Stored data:
###

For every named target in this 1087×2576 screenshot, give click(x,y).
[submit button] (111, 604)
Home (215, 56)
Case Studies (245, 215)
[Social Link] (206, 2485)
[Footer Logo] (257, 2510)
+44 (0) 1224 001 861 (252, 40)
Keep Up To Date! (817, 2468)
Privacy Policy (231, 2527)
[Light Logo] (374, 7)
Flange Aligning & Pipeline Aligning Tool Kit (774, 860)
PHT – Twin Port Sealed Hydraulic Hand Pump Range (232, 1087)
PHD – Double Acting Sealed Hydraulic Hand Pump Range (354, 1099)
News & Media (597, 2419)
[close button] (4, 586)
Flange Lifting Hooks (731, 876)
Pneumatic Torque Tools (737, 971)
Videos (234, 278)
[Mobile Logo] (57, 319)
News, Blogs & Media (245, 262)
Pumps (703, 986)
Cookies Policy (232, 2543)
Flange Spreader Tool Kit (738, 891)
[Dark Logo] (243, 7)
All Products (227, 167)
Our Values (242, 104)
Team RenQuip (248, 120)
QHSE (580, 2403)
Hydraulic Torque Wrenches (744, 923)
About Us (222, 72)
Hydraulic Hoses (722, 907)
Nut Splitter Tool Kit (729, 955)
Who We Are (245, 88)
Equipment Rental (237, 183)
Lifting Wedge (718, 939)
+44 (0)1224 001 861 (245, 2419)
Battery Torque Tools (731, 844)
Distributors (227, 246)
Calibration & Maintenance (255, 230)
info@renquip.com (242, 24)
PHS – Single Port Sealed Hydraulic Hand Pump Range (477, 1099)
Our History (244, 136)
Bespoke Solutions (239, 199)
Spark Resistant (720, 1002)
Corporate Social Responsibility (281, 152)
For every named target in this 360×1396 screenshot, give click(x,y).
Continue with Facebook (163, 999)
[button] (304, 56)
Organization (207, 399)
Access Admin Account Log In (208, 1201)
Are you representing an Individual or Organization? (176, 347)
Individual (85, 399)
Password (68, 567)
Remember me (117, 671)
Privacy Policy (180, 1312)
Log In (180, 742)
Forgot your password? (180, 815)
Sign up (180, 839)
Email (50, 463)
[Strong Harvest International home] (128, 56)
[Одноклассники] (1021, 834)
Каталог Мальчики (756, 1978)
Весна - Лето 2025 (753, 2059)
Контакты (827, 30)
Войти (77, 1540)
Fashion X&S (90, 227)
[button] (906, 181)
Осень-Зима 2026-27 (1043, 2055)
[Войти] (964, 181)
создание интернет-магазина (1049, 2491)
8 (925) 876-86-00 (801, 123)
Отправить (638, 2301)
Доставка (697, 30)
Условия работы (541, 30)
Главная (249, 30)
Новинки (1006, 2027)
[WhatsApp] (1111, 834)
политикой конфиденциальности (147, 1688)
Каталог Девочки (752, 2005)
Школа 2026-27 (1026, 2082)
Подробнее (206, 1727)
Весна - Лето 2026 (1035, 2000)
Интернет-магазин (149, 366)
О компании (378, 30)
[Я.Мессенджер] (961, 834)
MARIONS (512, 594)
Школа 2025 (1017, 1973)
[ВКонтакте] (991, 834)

###

--- TASK INSTRUCTIONS ---
Print exactly the lines between the line with "Школа 2026-27 (1026, 2082)" and the final line of the records above, both included.

--- SOLUTION TO THE PROBLEM ---
Школа 2026-27 (1026, 2082)
Подробнее (206, 1727)
Весна - Лето 2026 (1035, 2000)
Интернет-магазин (149, 366)
О компании (378, 30)
[Я.Мессенджер] (961, 834)
MARIONS (512, 594)
Школа 2025 (1017, 1973)
[ВКонтакте] (991, 834)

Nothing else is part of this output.